(EXERCISE PROMPT) Reproduce the material below, substituting "How can I carry out" for each occurrence of "How do I perform" and leaving everything else as it is.

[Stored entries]
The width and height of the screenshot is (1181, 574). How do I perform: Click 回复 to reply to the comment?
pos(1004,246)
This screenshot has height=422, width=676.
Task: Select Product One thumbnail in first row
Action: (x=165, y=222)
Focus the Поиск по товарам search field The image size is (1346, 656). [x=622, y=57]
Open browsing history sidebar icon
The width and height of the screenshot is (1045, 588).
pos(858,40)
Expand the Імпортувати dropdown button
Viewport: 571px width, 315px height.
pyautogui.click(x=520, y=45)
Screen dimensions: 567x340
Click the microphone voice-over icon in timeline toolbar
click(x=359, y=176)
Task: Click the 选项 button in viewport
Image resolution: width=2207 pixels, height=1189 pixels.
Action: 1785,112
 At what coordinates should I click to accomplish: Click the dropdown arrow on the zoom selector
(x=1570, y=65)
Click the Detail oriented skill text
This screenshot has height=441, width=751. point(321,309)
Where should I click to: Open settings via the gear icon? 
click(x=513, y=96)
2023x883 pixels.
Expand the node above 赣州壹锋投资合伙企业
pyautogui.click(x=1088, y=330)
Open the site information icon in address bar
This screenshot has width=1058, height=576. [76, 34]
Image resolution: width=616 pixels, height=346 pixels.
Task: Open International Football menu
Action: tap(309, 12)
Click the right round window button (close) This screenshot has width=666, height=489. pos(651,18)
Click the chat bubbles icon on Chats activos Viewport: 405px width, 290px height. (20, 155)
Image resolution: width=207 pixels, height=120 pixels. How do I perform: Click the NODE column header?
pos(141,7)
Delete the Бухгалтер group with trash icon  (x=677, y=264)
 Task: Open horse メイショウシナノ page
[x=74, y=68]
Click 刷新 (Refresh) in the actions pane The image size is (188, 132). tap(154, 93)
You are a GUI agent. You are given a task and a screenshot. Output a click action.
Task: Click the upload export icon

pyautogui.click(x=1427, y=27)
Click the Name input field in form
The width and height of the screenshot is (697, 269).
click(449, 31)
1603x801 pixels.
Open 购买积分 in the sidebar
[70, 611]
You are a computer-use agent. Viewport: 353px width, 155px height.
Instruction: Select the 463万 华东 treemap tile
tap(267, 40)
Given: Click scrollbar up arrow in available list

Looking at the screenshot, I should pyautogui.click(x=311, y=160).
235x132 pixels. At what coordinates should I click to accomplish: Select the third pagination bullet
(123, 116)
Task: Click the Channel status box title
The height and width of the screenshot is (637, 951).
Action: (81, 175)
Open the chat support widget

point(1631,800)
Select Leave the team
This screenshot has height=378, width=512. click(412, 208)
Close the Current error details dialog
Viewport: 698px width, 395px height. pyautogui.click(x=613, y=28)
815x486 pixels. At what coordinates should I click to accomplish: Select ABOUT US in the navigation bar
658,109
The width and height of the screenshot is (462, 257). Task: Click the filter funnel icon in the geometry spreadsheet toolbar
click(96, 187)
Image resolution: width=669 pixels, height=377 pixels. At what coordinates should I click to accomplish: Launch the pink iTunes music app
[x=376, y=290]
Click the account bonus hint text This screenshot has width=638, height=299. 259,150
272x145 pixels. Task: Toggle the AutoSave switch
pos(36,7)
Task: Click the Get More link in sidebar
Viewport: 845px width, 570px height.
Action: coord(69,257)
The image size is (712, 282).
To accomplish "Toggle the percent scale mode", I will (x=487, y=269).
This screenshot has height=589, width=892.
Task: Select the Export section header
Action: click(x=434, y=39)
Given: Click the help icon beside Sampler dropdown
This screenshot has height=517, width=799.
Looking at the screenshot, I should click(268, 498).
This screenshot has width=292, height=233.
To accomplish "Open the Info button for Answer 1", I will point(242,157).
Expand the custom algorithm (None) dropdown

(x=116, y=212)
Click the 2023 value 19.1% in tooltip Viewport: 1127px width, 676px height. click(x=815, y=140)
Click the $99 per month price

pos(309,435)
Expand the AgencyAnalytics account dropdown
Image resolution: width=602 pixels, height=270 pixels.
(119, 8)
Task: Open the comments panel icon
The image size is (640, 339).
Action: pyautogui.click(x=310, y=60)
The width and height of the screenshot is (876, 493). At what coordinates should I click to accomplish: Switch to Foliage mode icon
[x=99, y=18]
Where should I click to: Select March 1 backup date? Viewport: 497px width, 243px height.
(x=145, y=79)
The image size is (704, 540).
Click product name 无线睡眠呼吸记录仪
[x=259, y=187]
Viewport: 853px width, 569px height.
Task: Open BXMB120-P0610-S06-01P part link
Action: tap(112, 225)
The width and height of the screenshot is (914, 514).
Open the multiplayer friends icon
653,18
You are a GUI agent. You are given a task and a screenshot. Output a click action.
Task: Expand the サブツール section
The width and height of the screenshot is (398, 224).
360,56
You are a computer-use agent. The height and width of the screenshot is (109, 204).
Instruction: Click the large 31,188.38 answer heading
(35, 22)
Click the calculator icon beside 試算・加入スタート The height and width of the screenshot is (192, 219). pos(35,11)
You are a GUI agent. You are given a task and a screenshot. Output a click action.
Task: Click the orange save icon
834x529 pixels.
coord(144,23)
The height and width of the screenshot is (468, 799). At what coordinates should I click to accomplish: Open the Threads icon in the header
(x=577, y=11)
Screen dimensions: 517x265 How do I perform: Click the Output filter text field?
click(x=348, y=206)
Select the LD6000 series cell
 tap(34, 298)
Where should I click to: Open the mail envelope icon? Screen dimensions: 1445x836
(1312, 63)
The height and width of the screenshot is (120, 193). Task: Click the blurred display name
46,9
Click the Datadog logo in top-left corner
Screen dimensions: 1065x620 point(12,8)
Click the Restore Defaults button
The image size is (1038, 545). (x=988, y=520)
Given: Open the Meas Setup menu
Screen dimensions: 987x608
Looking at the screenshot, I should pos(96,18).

(EXPECTED OUTPUT)
The width and height of the screenshot is (1181, 574). How can I carry out: Click 回复 to reply to the comment?
pos(1004,246)
This screenshot has height=422, width=676.
Task: Select Product One thumbnail in first row
Action: (x=165, y=222)
Focus the Поиск по товарам search field The image size is (1346, 656). [x=622, y=57]
Open browsing history sidebar icon
The width and height of the screenshot is (1045, 588).
pos(858,40)
Expand the Імпортувати dropdown button
Viewport: 571px width, 315px height.
pyautogui.click(x=520, y=45)
Screen dimensions: 567x340
Click the microphone voice-over icon in timeline toolbar
click(x=359, y=176)
Task: Click the 选项 button in viewport
Image resolution: width=2207 pixels, height=1189 pixels.
Action: 1785,112
 At what coordinates should I click to accomplish: Click the dropdown arrow on the zoom selector
(x=1570, y=65)
Click the Detail oriented skill text
This screenshot has height=441, width=751. point(321,309)
Where should I click to: Open settings via the gear icon? 
click(x=513, y=96)
2023x883 pixels.
Expand the node above 赣州壹锋投资合伙企业
pyautogui.click(x=1088, y=330)
Open the site information icon in address bar
This screenshot has width=1058, height=576. [76, 34]
Image resolution: width=616 pixels, height=346 pixels.
Task: Open International Football menu
Action: tap(309, 12)
Click the right round window button (close) This screenshot has width=666, height=489. pos(651,18)
Click the chat bubbles icon on Chats activos Viewport: 405px width, 290px height. (20, 155)
Image resolution: width=207 pixels, height=120 pixels. How can I carry out: Click the NODE column header?
pos(141,7)
Delete the Бухгалтер group with trash icon  (x=677, y=264)
 Task: Open horse メイショウシナノ page
[x=74, y=68]
Click 刷新 (Refresh) in the actions pane The image size is (188, 132). tap(154, 93)
You are a GUI agent. You are given a task and a screenshot. Output a click action.
Task: Click the upload export icon

pyautogui.click(x=1427, y=27)
Click the Name input field in form
The width and height of the screenshot is (697, 269).
click(449, 31)
1603x801 pixels.
Open 购买积分 in the sidebar
[70, 611]
You are a computer-use agent. Viewport: 353px width, 155px height.
Instruction: Select the 463万 华东 treemap tile
tap(267, 40)
Given: Click scrollbar up arrow in available list

Looking at the screenshot, I should pyautogui.click(x=311, y=160).
235x132 pixels. At what coordinates should I click to accomplish: Select the third pagination bullet
(123, 116)
Task: Click the Channel status box title
The height and width of the screenshot is (637, 951).
Action: (81, 175)
Open the chat support widget

point(1631,800)
Select Leave the team
This screenshot has height=378, width=512. click(412, 208)
Close the Current error details dialog
Viewport: 698px width, 395px height. pyautogui.click(x=613, y=28)
815x486 pixels. At what coordinates should I click to accomplish: Select ABOUT US in the navigation bar
658,109
The width and height of the screenshot is (462, 257). Task: Click the filter funnel icon in the geometry spreadsheet toolbar
click(96, 187)
Image resolution: width=669 pixels, height=377 pixels. At what coordinates should I click to accomplish: Launch the pink iTunes music app
[x=376, y=290]
Click the account bonus hint text This screenshot has width=638, height=299. 259,150
272x145 pixels. Task: Toggle the AutoSave switch
pos(36,7)
Task: Click the Get More link in sidebar
Viewport: 845px width, 570px height.
Action: coord(69,257)
The image size is (712, 282).
To accomplish "Toggle the percent scale mode", I will (x=487, y=269).
This screenshot has height=589, width=892.
Task: Select the Export section header
Action: click(x=434, y=39)
Given: Click the help icon beside Sampler dropdown
This screenshot has height=517, width=799.
Looking at the screenshot, I should click(268, 498).
This screenshot has width=292, height=233.
To accomplish "Open the Info button for Answer 1", I will point(242,157).
Expand the custom algorithm (None) dropdown

(x=116, y=212)
Click the 2023 value 19.1% in tooltip Viewport: 1127px width, 676px height. click(x=815, y=140)
Click the $99 per month price

pos(309,435)
Expand the AgencyAnalytics account dropdown
Image resolution: width=602 pixels, height=270 pixels.
(119, 8)
Task: Open the comments panel icon
The image size is (640, 339).
Action: pyautogui.click(x=310, y=60)
The width and height of the screenshot is (876, 493). At what coordinates should I click to accomplish: Switch to Foliage mode icon
[x=99, y=18]
Where should I click to: Select March 1 backup date? Viewport: 497px width, 243px height.
(x=145, y=79)
The image size is (704, 540).
Click product name 无线睡眠呼吸记录仪
[x=259, y=187]
Viewport: 853px width, 569px height.
Task: Open BXMB120-P0610-S06-01P part link
Action: tap(112, 225)
The width and height of the screenshot is (914, 514).
Open the multiplayer friends icon
653,18
You are a GUI agent. You are given a task and a screenshot. Output a click action.
Task: Expand the サブツール section
The width and height of the screenshot is (398, 224).
360,56
You are a computer-use agent. The height and width of the screenshot is (109, 204).
Instruction: Click the large 31,188.38 answer heading
(35, 22)
Click the calculator icon beside 試算・加入スタート The height and width of the screenshot is (192, 219). pos(35,11)
You are a GUI agent. You are given a task and a screenshot. Output a click action.
Task: Click the orange save icon
834x529 pixels.
coord(144,23)
The height and width of the screenshot is (468, 799). At what coordinates should I click to accomplish: Open the Threads icon in the header
(x=577, y=11)
Screen dimensions: 517x265 How can I carry out: Click the Output filter text field?
click(x=348, y=206)
Select the LD6000 series cell
 tap(34, 298)
Where should I click to: Open the mail envelope icon? Screen dimensions: 1445x836
(1312, 63)
The height and width of the screenshot is (120, 193). Task: Click the blurred display name
46,9
Click the Datadog logo in top-left corner
Screen dimensions: 1065x620 point(12,8)
Click the Restore Defaults button
The image size is (1038, 545). (x=988, y=520)
Given: Open the Meas Setup menu
Screen dimensions: 987x608
Looking at the screenshot, I should pos(96,18).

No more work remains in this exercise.